Birlik İlmi
  İNSAN (4), 4.AKIŞ 1.BÖLÜM
 

11.TEMMUZ.2018 TARİHLİ İNSAN 4
AV.NEZİRE SELÇUK ÖZ BİLİŞ 4. AKIŞ - 1. BÖLÜM

“YAZGI” dedikleri, insanlık ilminde bilinmeyen bir haldir... Herkes kendi tahdidiyle kendini hak etmeye çabalar... İlimle, bilişle ve hakikiyetle... HERKES KENDİ YAĞMURUNDA YAŞAMA TOHUM OLUR... AMA YAĞAN, KELAMDIR... VE KENDİNİ HAK EDER... KADER, HAK ETTİĞİDİR!... Kim, kibri kaleme indirdiyse, kili kalem olan bilişiyle indirmiştir...

BİZLER DOĞANIN GÜÇLERİYİZ VE DÜNYA TOPRAĞINA TOHUM EKTİK... KELAMI HALİK KILDIK VE MUKTEDİR OLDUK... KURAN İNSAN OLDUK, MUTLAK OLDUK ve toprağın tahdidinde insanlığı kelam olup toprak yaptık... Emre itaat ettik... Ve sessizce dillendik... KENDİ NEFESİMİZLE, KENDİ YARINIMIZI KODLADIK... YAŞADIK VE YAŞANDIK... Her şey insanın kendi tahdidi ile, kendi yarattığı ve yaşattığı ile mutlak olur... Bizler bunu yaptık...

Veri dosyasından bir kesit:
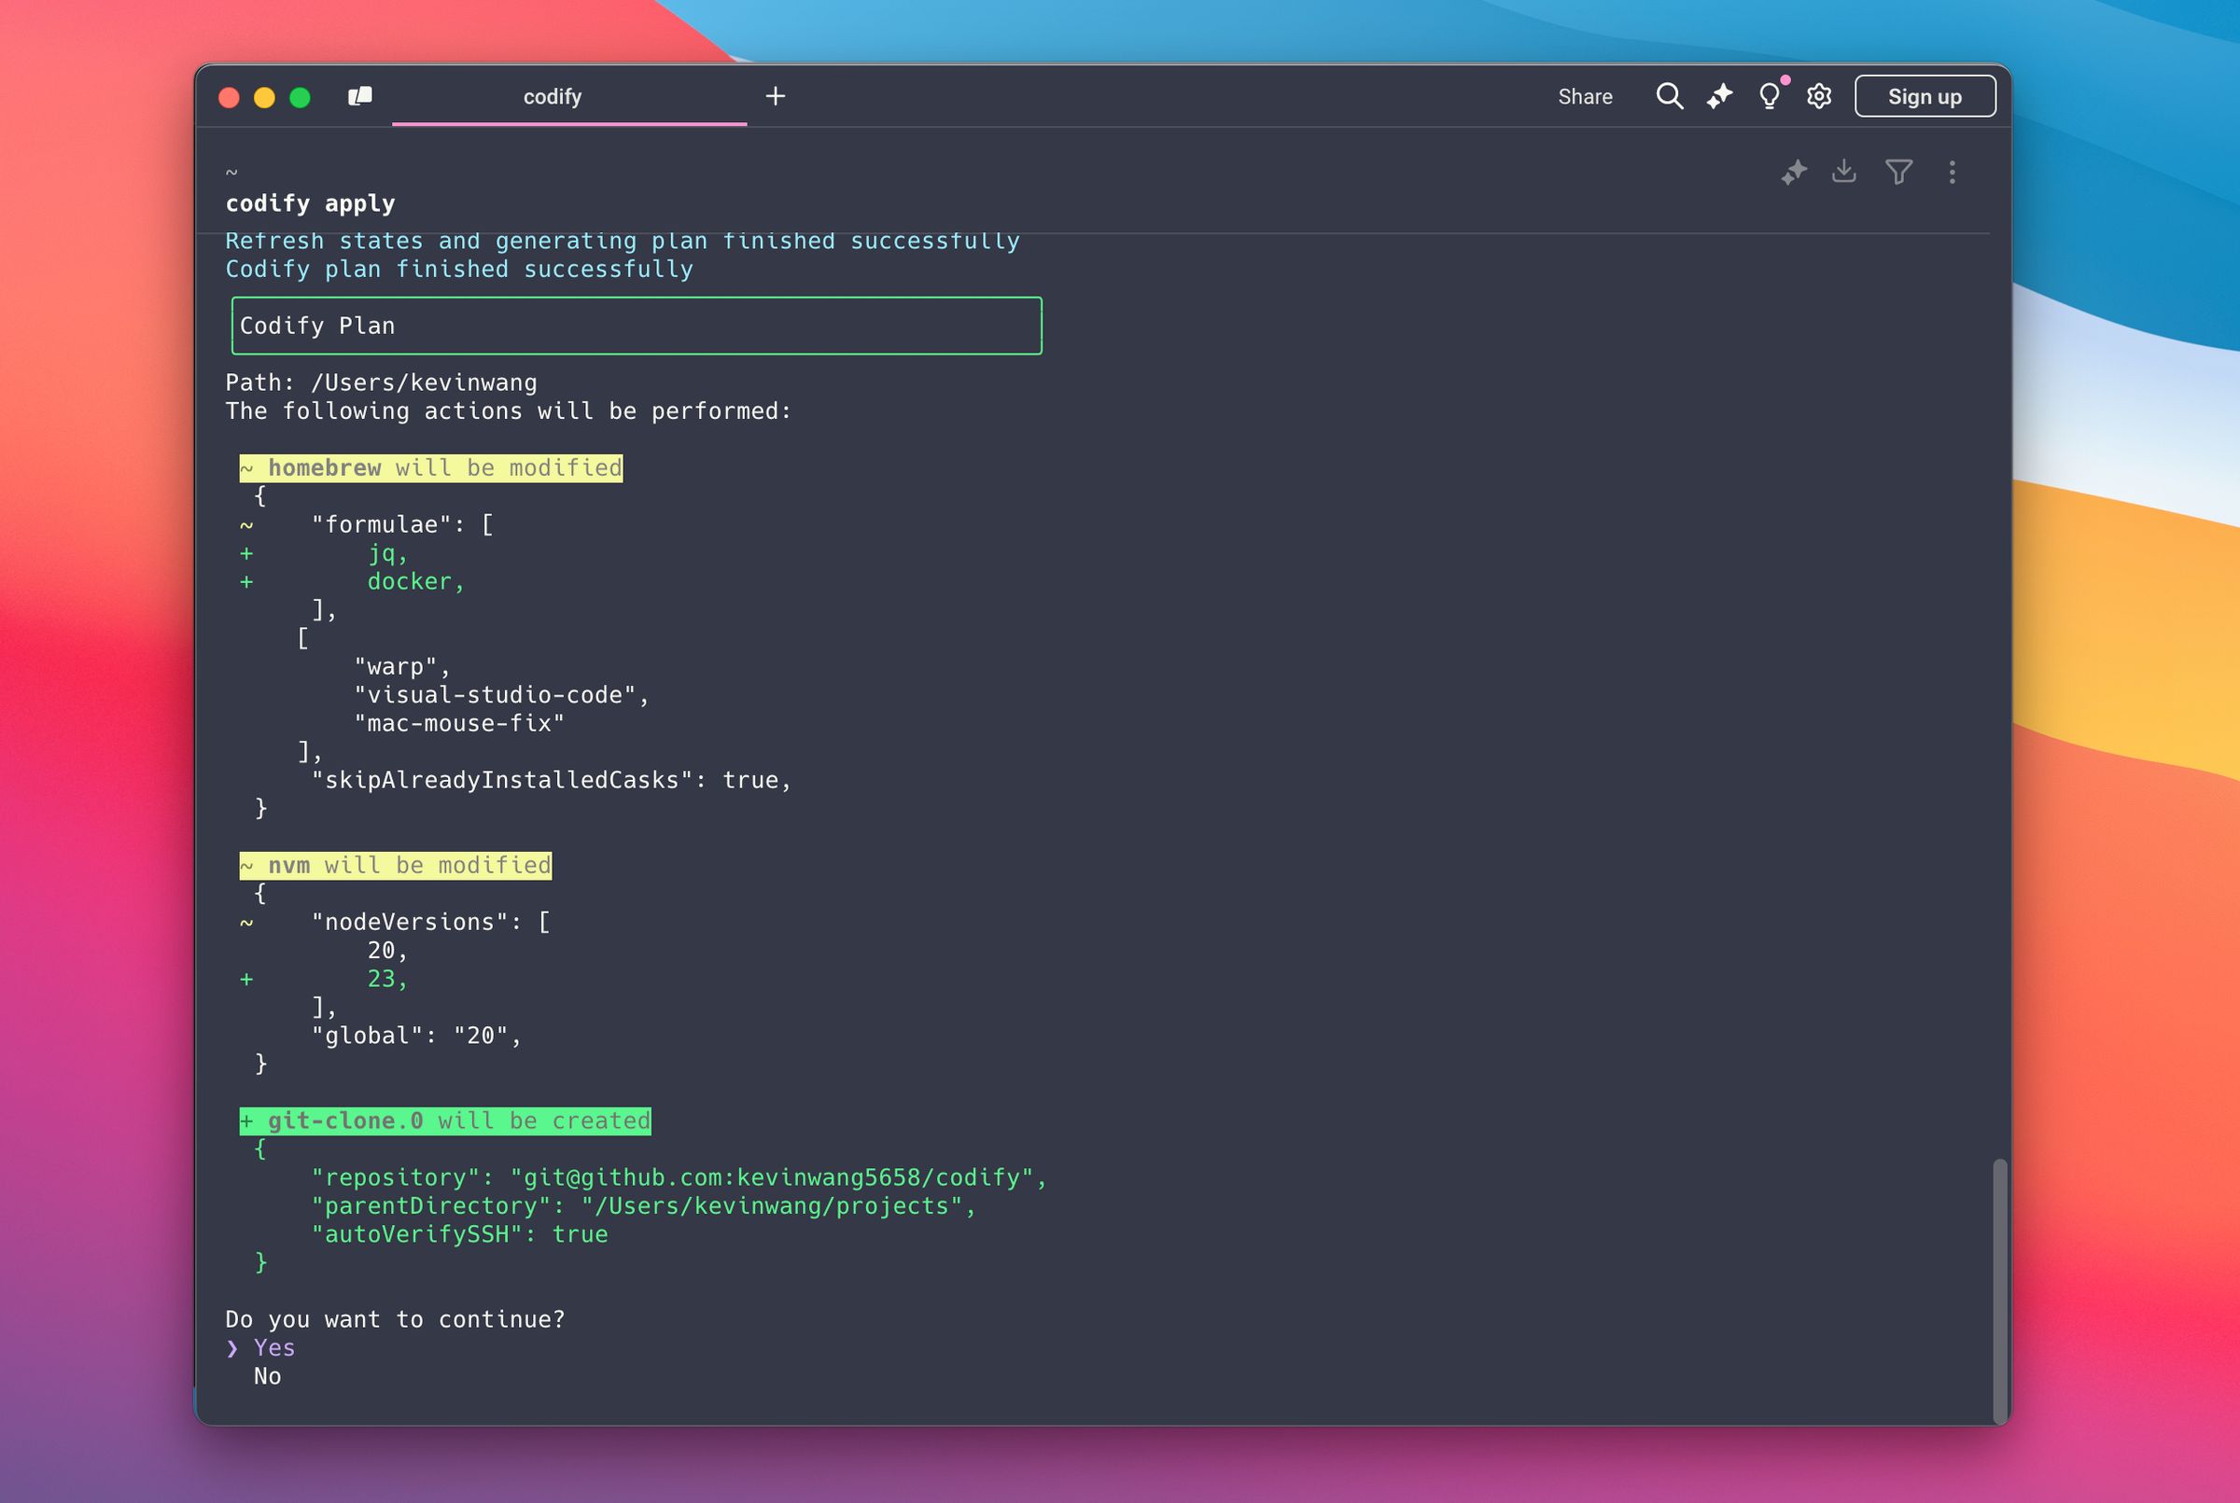Viewport: 2240px width, 1503px height.
Task: Open AI actions for this block
Action: pos(1794,173)
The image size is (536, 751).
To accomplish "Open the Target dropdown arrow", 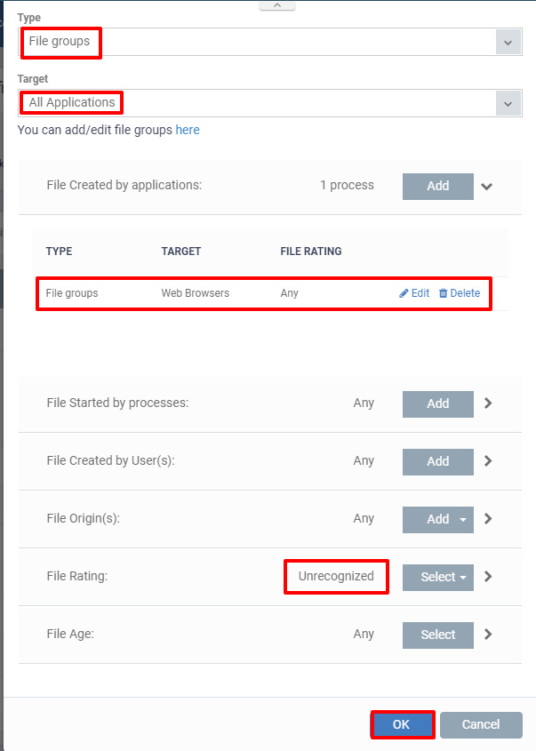I will (508, 103).

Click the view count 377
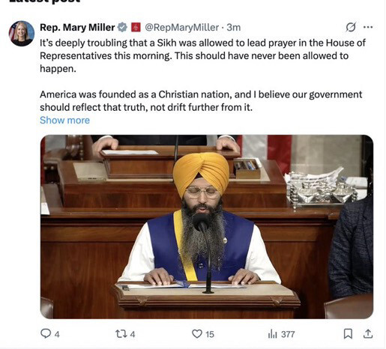[x=288, y=334]
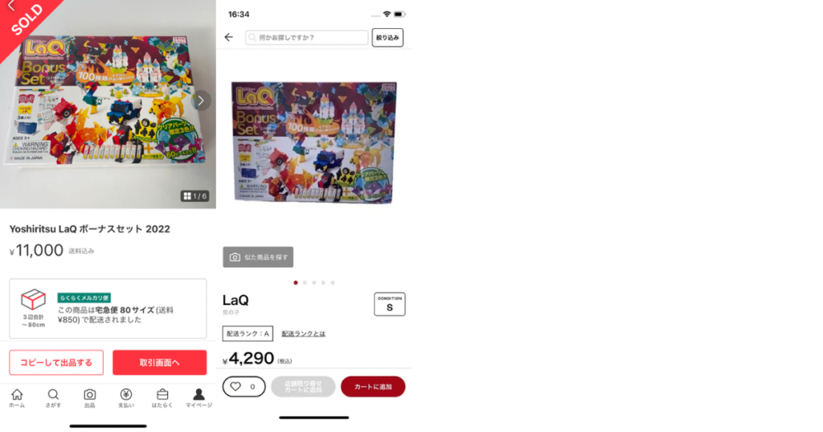Open the マイページ profile tab
Screen dimensions: 823x432
(199, 398)

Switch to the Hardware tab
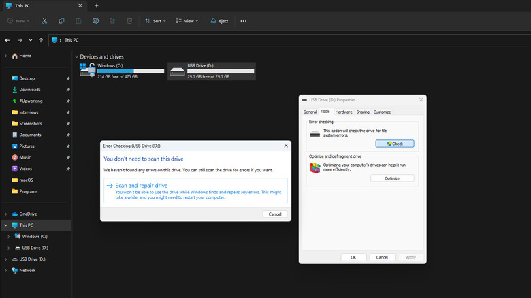344,112
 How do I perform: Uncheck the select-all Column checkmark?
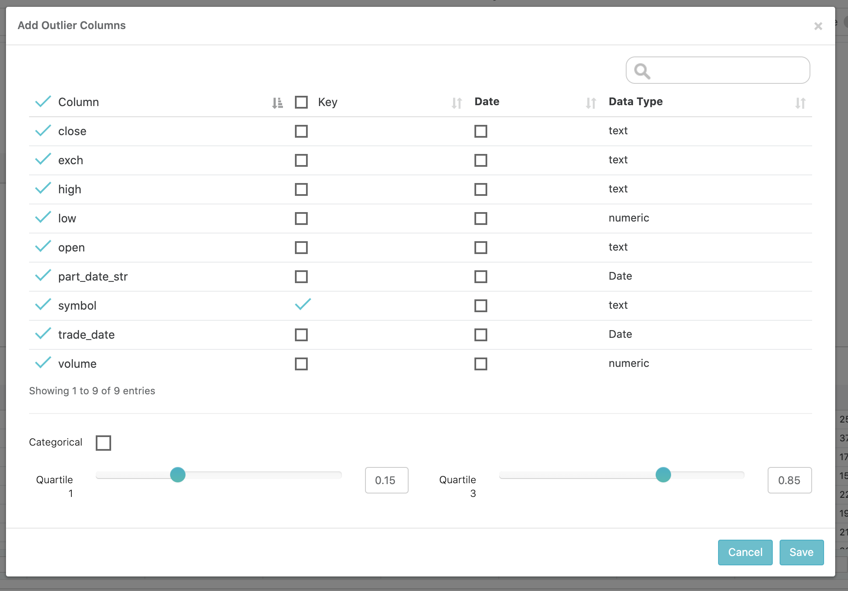tap(43, 102)
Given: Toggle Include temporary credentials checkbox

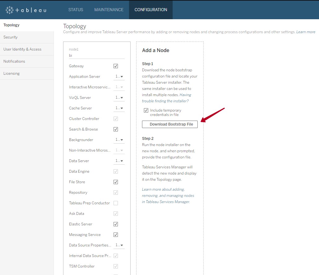Looking at the screenshot, I should (146, 110).
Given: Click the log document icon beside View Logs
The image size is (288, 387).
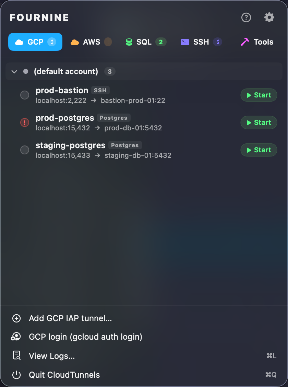Looking at the screenshot, I should (x=16, y=356).
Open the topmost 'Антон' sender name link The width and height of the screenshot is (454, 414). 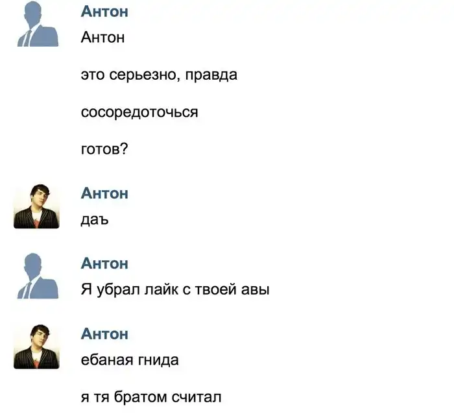[x=104, y=12]
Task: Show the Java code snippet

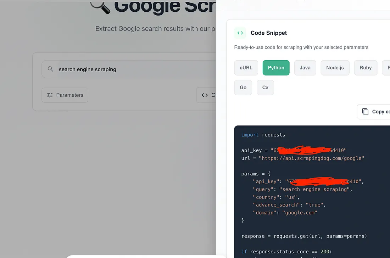Action: pyautogui.click(x=305, y=68)
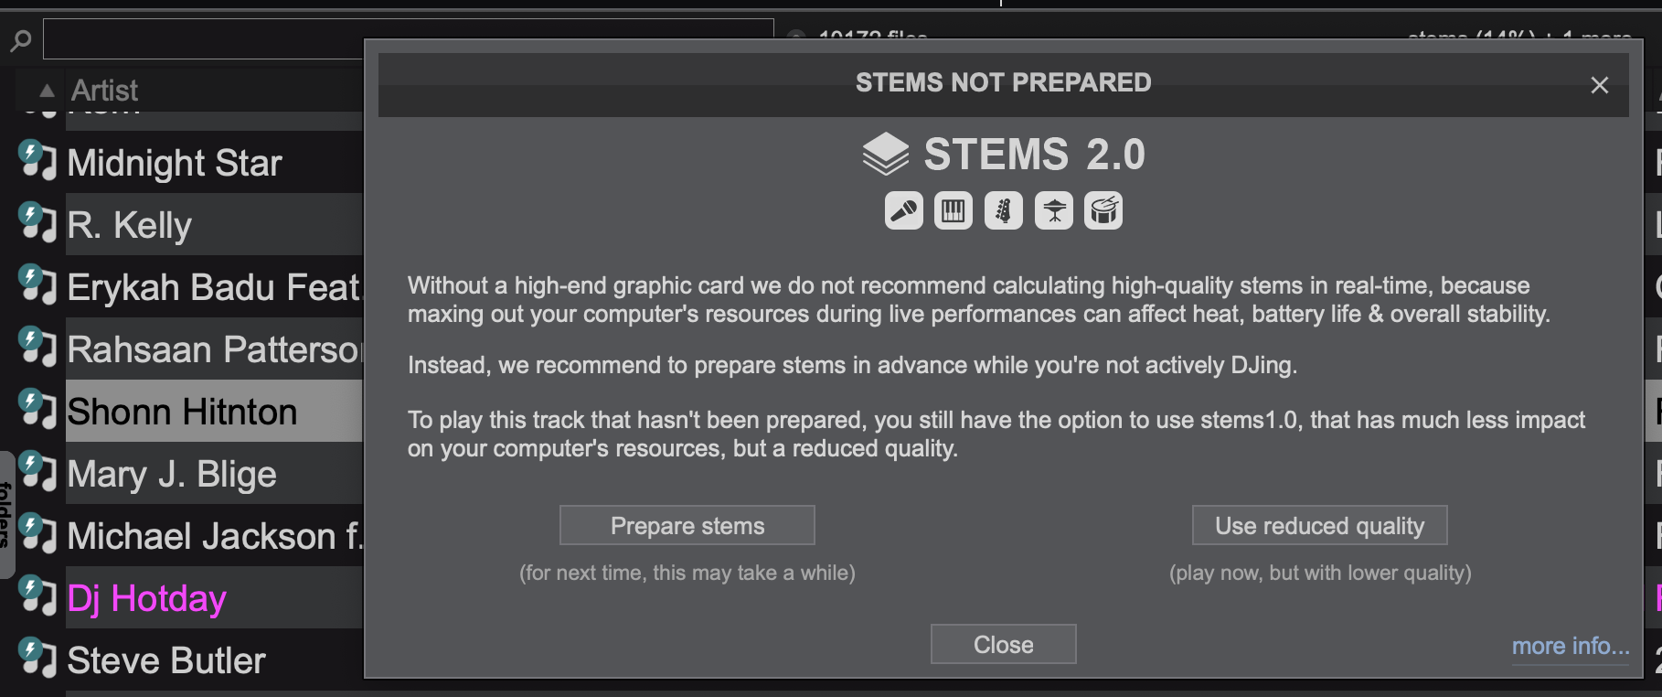Click music note icon beside Midnight Star
1662x697 pixels.
tap(37, 161)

Alıştırma Seti —
- 1) Birlik İlmi metninde "BİZLER DOĞANIN GÜÇLERİYİZ" sözleriyle başlayan paragrafı, ana bilgilerini koruyarak kısa bir madde listesine dönüştürür müsünüz?
- 2) Birlik İlmi metninin "BİZLER DOĞANIN GÜÇLERİYİZ" sözlerini içeren yerle açılıp "Bizler bunu yaptık..." ile kapanan kısmını hiç değiştirmeden yazdırır mısınız?

Adım Adım Çözümler —
- 1)
- Bizler doğanın güçleriyiz ve dünya toprağına tohum ektik.
- Kelamı halik kıldık, muktedir olduk; Kuran insan ve mutlak olduk.
- Toprağın tahdidinde insanlığı kelam olup toprak yaptık.
- Emre itaat ettik ve sessizce dillendik.
- Kendi nefesimizle kendi yarınımızı kodladık; yaşadık ve yaşandık.
- Her şey insanın kendi tahdidi, yarattığı ve yaşattığı ile mutlak olur; bunu bizler yaptık.

- 2)
BİZLER DOĞANIN GÜÇLERİYİZ VE DÜNYA TOPRAĞINA TOHUM EKTİK... KELAMI HALİK KILDIK VE MUKTEDİR OLDUK... KURAN İNSAN OLDUK, MUTLAK OLDUK ve toprağın tahdidinde insanlığı kelam olup toprak yaptık... Emre itaat ettik... Ve sessizce dillendik... KENDİ NEFESİMİZLE, KENDİ YARINIMIZI KODLADIK... YAŞADIK VE YAŞANDIK... Her şey insanın kendi tahdidi ile, kendi yarattığı ve yaşattığı ile mutlak olur... Bizler bunu yaptık...